Bis 2004 diente der löchrige Ketziner Untergrund bereits als Speicher für Stadt- und Erdgas. „Der befand sich allerdings nur in einer Tiefe von 300 Metern“, erklärte Projektleiter Professor Frank Schilling. „Wir gehen nun mehr als doppelt so tief.“ Ein ähnliches Versuchsprojekt betreibt der Energiekonzern Vattenfall bei Salzwedel in Sachsen-Anhalt.

Das Kohlendioxid für das Experiment wird eigens von einem Gashersteller in Leunau bezogen. Insgesamt hat das Geoforschungszentrum 60 000 Tonnen CO2 für rund sechs Millionen Euro geordert, die im Laufe des zweijährigen Projektes in die Erde gepumpt werden. Zum Vergleich: Allein vom Braunkohlekraftwerk „Schwarze Pumpe“ in der Lausitz werden jährlich zwölf Millionen Tonnen Kohlendioxid in die Luft geblasen. Doch gibt es dort keine technischen Möglichkeiten, das beim Verfeuern der Kohle entstehende Treibhausgas abzutrennen und etwa nach Ketzin zu bringen.

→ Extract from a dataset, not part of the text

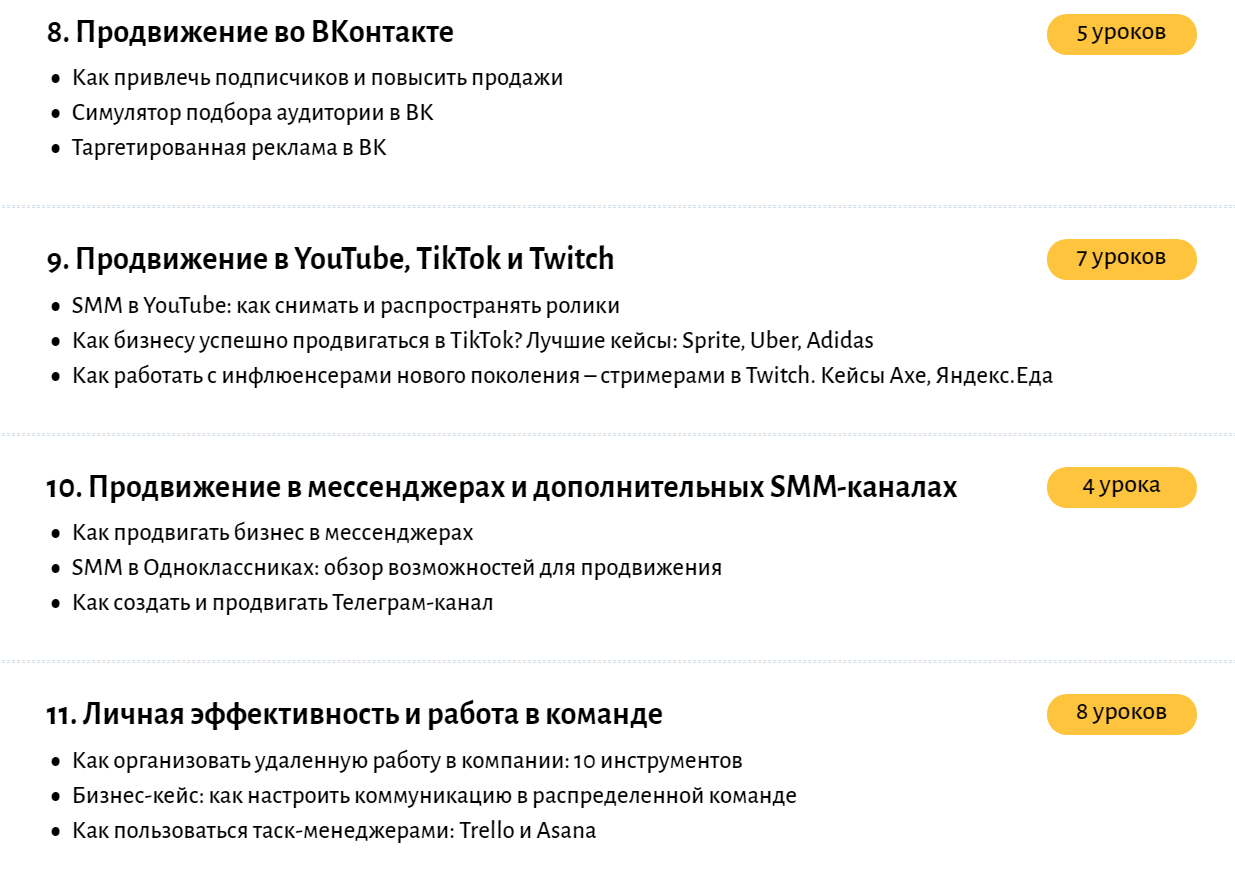1235x883 pixels.
Task: Open the 'SMM в YouTube' lesson line
Action: click(x=345, y=306)
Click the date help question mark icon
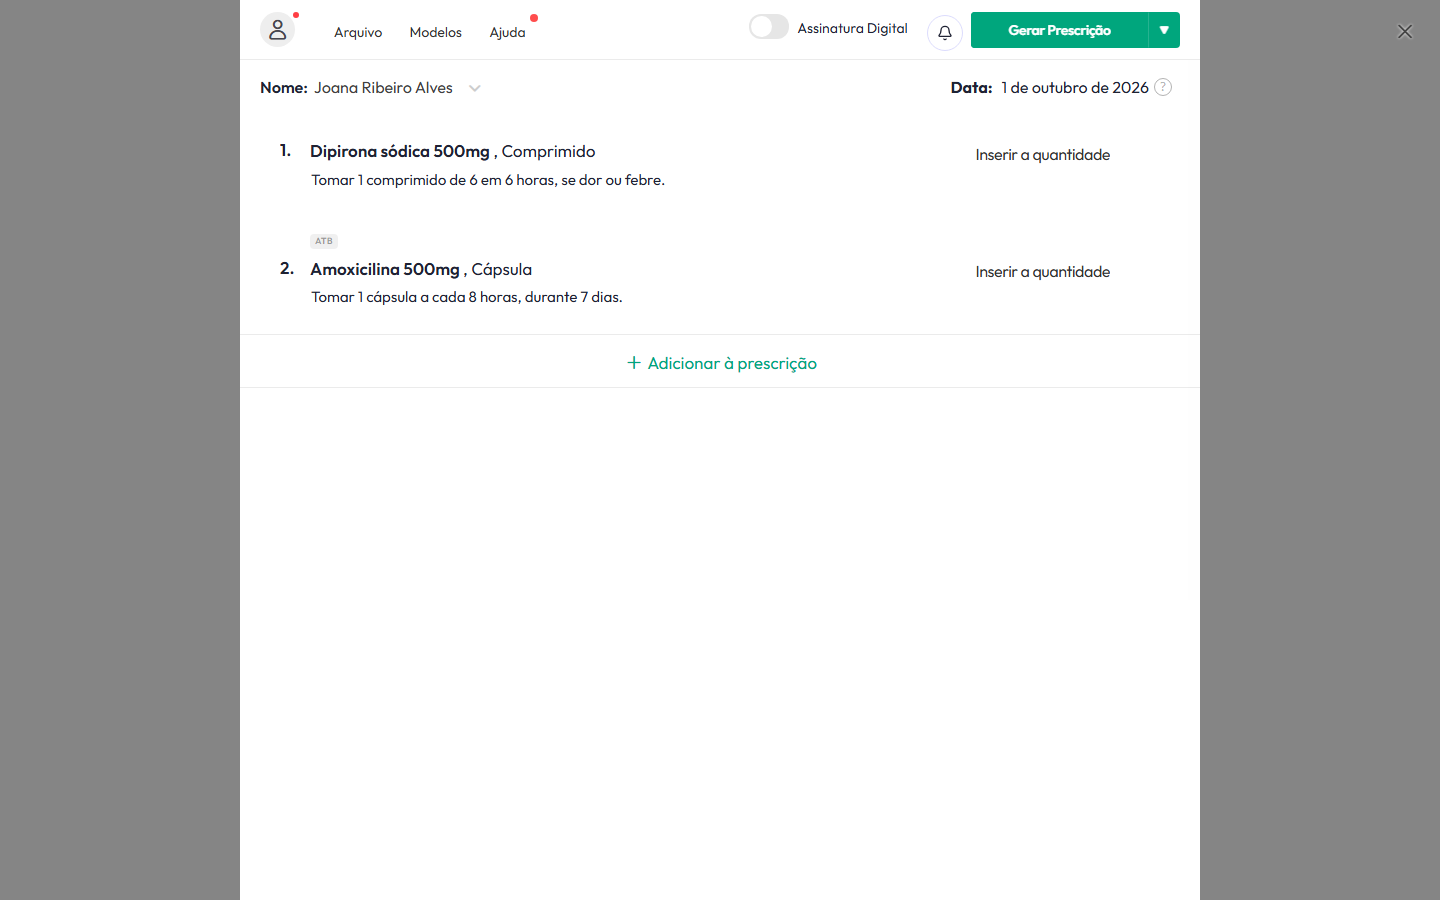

Ketzins Bürgermeister Bernd Lück (FDP) hält seine Stadt trotz des Gases im Untergrund für sicher. „Wir wurden über alle Schritte informiert und in die Planungen stets einbezogen“, sagt er. Zusammen mit der Windenergie- und der Biogasanlage sei die Stadt nun eine Vorzeigestadt im Klimaschutz.

Greenpeace und andere Umweltorganisationen halten das Projekt dagegen für wenig sinnvoll. Das Geld sollte lieber für eine stärkere Vermeidung von Kohlendioxid verwendet werden, fordern sie.